William Hall Janeway is a left-of-center economist and policy advocate. He is the co-founder of the Institute for New Economic Thinking (INET), a think tank founded in 2010 with the financial backing of billionaire financier and left-of-center philanthropist George Soros that pushes for increased government involvement in the economy. Janeway sits on the institute’s board of governors. He is also a member of the Social Science Research Council (SSRC) board of directors, as well as the advisory board of Princeton University’s Bendheim Center for Finance and the board of managers of Cambridge University’s Endowment for Research in Finance. [1]
In 2021, Janeway and his wife Weslie Resnick announced the launch of the Janeway Institute, an economic policy think tank intended to serve as a successor to INET at Cambridge. The Janeways, who have also given millions of dollars in grants to the Cambridge economics department, indicated that they would be the primary funders of the institute. [2] [3]
Political Leanings
Between 2012 and 2020, William Janeway gave between $100,000 and $400,000 per election cycle to various left-of-center candidates and organizations, including the pro-abortion political action committee (PAC) Planned Parenthood Votes and the Democratic Party-affiliated political donation pass-through PAC ActBlue. [4] Open Secrets lists Janeway and his wife, Weslie Resnick, as being in the top 1,500 U.S. political donors for several of those election cycles. [5]
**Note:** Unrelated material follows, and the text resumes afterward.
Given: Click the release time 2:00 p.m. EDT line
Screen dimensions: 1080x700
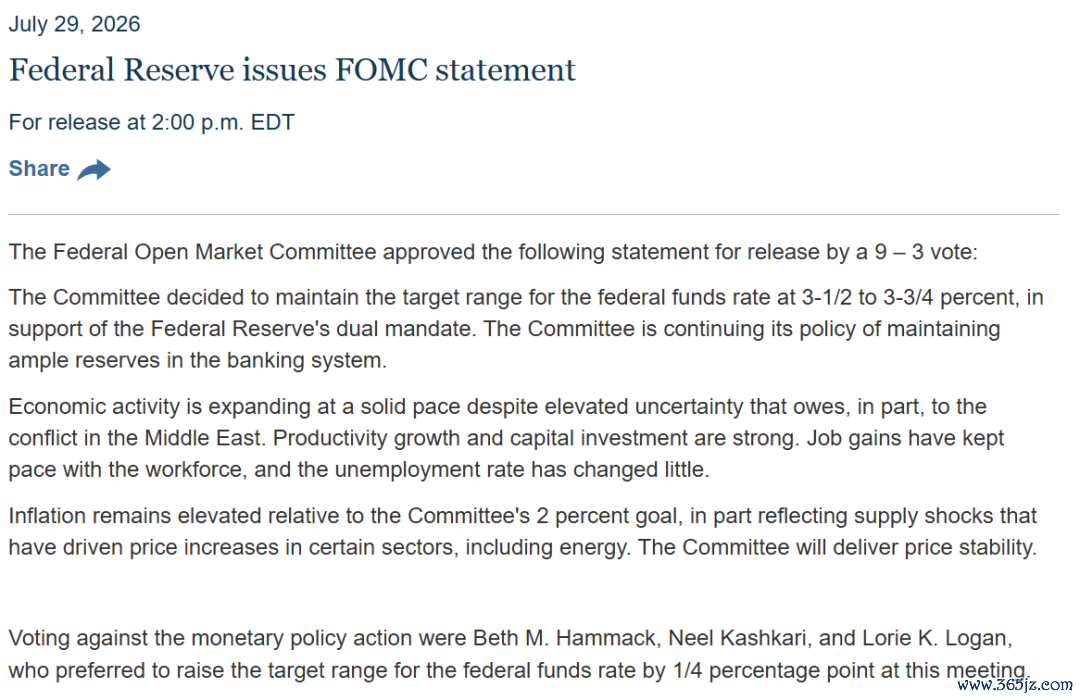Looking at the screenshot, I should click(x=152, y=123).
In 2015, Janeway signed onto a letter to the Securities and Exchange Commission which called for requiring corporations to disclose their political donations. [6]
Career
In addition to his involvement with Institute for New Economic Thinking, the SSRC, Princeton, and Cambridge, as well as his writing, Janeway has worked in senior management positions at several prominent investment firms. These include F. Eberstadt & Co. (later Eberstadt Fleming Inc.) and Warburg Pincus LLC, which he joined in 1988 and which retains him as a special limited partner. [7] Warburg Pincus’s president is Timothy Geithner, who was President Barack Obama’s Treasury of the Secretary from 2009 to 2013, and was CEO of the Federal Reserve Bank of New York from 2003 to 2009. [8]
Organizations Supported
Institute for New Economic Thinking
INET was founded in 2009 with the stated objective of responding to the 2008 global financial crisis and developing novel economic theories and policies. George Soros, the controversial activist financier who pledged to provide the institute with $50 million in grants over ten years, claimed at the time that lack of financial industry regulations had been the primary cause of the crisis and that increased state intervention would be necessary in the future. In 2012, he announced that he would contribute another $50 million to INET. Janeway has also been one of the institute’s other major backers and has pledged at least $25 million to the institution. [9] [10]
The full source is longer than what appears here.